> [Your instructions]
Copy the items below verbatim, starting at the very first one and ending at the line that contains "center [592, 456].".

> [Source material]
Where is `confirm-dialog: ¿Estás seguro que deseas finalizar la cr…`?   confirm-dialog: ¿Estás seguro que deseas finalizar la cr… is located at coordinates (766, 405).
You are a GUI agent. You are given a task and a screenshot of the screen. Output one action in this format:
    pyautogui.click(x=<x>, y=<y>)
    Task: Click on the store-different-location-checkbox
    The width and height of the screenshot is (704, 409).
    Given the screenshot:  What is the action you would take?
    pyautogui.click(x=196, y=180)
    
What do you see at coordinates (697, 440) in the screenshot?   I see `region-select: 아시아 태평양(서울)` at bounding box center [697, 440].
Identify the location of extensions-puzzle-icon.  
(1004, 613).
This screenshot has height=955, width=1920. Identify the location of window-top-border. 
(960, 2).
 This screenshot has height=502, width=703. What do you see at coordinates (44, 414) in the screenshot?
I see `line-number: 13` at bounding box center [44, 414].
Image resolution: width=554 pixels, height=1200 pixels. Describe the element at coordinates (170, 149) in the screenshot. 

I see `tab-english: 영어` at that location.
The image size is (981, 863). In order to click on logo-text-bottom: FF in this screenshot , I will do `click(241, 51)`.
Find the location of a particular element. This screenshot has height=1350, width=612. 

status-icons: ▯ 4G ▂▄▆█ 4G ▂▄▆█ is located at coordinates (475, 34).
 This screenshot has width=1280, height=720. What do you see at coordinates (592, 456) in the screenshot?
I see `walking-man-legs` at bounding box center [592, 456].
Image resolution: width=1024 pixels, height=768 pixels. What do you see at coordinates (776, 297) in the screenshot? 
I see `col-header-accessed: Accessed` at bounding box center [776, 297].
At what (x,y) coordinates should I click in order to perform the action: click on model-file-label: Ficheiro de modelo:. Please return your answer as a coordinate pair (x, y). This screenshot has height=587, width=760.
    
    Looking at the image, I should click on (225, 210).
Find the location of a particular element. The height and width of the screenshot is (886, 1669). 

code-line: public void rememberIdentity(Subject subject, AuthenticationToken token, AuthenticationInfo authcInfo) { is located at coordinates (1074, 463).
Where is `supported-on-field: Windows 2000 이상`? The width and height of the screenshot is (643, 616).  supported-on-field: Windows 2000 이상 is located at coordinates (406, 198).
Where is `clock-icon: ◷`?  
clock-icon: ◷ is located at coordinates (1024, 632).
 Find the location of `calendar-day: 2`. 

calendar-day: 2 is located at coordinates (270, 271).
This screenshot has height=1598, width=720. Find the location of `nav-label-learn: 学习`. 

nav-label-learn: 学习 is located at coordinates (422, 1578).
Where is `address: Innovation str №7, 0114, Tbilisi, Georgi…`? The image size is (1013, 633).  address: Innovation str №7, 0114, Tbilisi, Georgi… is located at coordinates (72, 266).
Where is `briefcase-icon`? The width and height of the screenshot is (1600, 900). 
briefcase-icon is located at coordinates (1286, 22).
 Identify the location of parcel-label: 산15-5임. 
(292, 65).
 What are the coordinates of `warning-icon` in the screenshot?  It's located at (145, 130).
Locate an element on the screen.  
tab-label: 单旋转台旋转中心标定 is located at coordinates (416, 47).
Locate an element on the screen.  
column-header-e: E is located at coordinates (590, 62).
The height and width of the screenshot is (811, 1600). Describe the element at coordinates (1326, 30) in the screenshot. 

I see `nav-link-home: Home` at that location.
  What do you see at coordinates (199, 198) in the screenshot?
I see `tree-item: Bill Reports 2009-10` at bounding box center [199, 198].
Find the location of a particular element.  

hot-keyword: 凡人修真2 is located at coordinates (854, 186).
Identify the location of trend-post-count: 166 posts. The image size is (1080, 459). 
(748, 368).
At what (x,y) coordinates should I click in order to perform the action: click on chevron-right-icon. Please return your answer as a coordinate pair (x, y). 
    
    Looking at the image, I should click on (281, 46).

> [Written answer]
Where is `confirm-dialog: ¿Estás seguro que deseas finalizar la cr…`?   confirm-dialog: ¿Estás seguro que deseas finalizar la cr… is located at coordinates (766, 405).
You are a GUI agent. You are given a task and a screenshot of the screen. Output one action in this format:
    pyautogui.click(x=<x>, y=<y>)
    Task: Click on the store-different-location-checkbox
    The width and height of the screenshot is (704, 409).
    Given the screenshot:  What is the action you would take?
    pyautogui.click(x=196, y=180)
    
What do you see at coordinates (697, 440) in the screenshot?   I see `region-select: 아시아 태평양(서울)` at bounding box center [697, 440].
Identify the location of extensions-puzzle-icon.  
(1004, 613).
This screenshot has height=955, width=1920. Identify the location of window-top-border. 
(960, 2).
 This screenshot has height=502, width=703. What do you see at coordinates (44, 414) in the screenshot?
I see `line-number: 13` at bounding box center [44, 414].
Image resolution: width=554 pixels, height=1200 pixels. Describe the element at coordinates (170, 149) in the screenshot. 

I see `tab-english: 영어` at that location.
The image size is (981, 863). In order to click on logo-text-bottom: FF in this screenshot , I will do `click(241, 51)`.
Find the location of a particular element. This screenshot has height=1350, width=612. 

status-icons: ▯ 4G ▂▄▆█ 4G ▂▄▆█ is located at coordinates (475, 34).
 This screenshot has width=1280, height=720. What do you see at coordinates (592, 456) in the screenshot?
I see `walking-man-legs` at bounding box center [592, 456].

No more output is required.